Seminole, subject of a current online POWER magazine profile (it will appear in print in December), is uniquely challenged by the administration’s plan to combat global warming. The cooperative, which supplies wholesale power to nine distribution cooperatives with about 1.4 million customers in 42 counties, has two major generating assets. The Seminole Generating Station in Palatka, Fla., consists of two 650-MW coal-fired units, the utility’s primary source of base load generation. Seminole also owns the 810-MW gas-fired Midulla Generating Station in Bowling Green, Fla., comprising a 500-MW combined cycle unit and 310-MW of combustion turbine peaking power.

“While compliance options such as buying carbon emissions credits, or interstate carbon trading, may become available in the future,” said Johnson, “they are not available today. Without protection from the court system, Seminole will need to begin making planning decisions as if our plants are going to be shut down….We’re just trying to keep the lights on in rural Florida.” Seminole’s filing is available at http://www.seminole-electric.com/pdf/compliance/33399966_Final_Seminole_Declaration-c.PDF.

Publication of the final EPA rule Friday morning set off a blizzard of filings in the federal court. In addition to the Seminole and NRECA petition, 24 state attorneys general, led by coal-dependent West Virginia joined together in a filing at the D.C. appeals court challenging the rule. Also on that petition were several state environmental and energy regulatory agencies.
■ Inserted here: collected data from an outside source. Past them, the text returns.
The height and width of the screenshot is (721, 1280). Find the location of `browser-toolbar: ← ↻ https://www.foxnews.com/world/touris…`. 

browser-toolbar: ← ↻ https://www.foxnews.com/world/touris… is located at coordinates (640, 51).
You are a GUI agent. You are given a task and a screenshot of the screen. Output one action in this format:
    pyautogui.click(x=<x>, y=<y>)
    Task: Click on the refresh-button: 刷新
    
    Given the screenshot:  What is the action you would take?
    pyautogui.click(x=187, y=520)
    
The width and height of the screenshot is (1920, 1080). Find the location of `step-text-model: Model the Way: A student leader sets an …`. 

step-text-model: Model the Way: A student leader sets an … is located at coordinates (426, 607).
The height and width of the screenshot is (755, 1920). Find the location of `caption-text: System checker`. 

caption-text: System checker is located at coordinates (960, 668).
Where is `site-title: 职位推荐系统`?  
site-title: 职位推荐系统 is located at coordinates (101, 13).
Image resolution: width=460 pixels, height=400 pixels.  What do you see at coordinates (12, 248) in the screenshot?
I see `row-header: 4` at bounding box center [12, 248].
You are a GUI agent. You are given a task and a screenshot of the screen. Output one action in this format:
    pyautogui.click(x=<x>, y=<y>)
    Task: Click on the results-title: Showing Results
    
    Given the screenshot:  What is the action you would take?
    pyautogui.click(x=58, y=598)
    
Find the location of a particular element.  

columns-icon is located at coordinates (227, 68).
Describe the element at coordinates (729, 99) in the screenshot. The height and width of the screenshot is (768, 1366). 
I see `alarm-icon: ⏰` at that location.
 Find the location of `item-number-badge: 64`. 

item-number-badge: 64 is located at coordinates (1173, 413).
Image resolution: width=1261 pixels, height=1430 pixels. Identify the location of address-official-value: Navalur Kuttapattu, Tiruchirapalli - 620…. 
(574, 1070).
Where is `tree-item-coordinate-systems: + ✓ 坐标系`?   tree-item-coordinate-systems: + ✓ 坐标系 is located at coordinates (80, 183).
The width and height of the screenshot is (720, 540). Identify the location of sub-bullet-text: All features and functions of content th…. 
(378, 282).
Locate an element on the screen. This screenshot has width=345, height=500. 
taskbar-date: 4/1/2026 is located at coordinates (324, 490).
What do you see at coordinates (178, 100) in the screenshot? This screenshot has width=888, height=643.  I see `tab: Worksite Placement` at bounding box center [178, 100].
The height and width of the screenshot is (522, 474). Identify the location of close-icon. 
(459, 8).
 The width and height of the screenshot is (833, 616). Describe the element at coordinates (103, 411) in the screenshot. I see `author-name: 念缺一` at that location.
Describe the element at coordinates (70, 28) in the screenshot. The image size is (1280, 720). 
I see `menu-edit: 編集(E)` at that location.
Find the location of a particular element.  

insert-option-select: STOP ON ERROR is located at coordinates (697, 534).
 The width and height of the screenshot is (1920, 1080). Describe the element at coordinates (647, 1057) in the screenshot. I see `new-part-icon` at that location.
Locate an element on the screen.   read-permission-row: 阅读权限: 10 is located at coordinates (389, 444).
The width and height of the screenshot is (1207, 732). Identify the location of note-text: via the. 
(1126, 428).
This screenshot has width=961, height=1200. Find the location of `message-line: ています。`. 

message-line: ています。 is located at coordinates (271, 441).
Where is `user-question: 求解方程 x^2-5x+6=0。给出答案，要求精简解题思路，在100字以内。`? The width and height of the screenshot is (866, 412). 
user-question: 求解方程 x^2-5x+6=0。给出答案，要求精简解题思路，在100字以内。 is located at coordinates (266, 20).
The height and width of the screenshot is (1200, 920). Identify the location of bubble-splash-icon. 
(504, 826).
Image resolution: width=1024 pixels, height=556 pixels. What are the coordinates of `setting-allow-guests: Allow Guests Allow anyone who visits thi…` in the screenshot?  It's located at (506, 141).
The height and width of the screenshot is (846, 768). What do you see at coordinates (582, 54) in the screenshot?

West Virginia’s AG Patrick Morrisey said that the regulations are a “blatant and unprecedented attack on coal.” Florida was among the states asking for court review, although the governor has not yet decided whether his state will submit a state implementation plan to EPA or force the feds to impose a “federal implementation plan.”

Eric Schultz, a White House spokesman, put a partisan spin on the filings. “I am not surprised that our Republican critics have rushed to the courts to try to prevent something they were not able to do legislatively,” he said. Only one of the attorneys general signing the letter – Missouri’s Chris Koster – is a Democrat. But dependence on coal appears to be what unites those filing to oppose the EPA rule, not political affiliation.

Kennedy Maize is a long-time energy journalist and frequent contributor to POWER.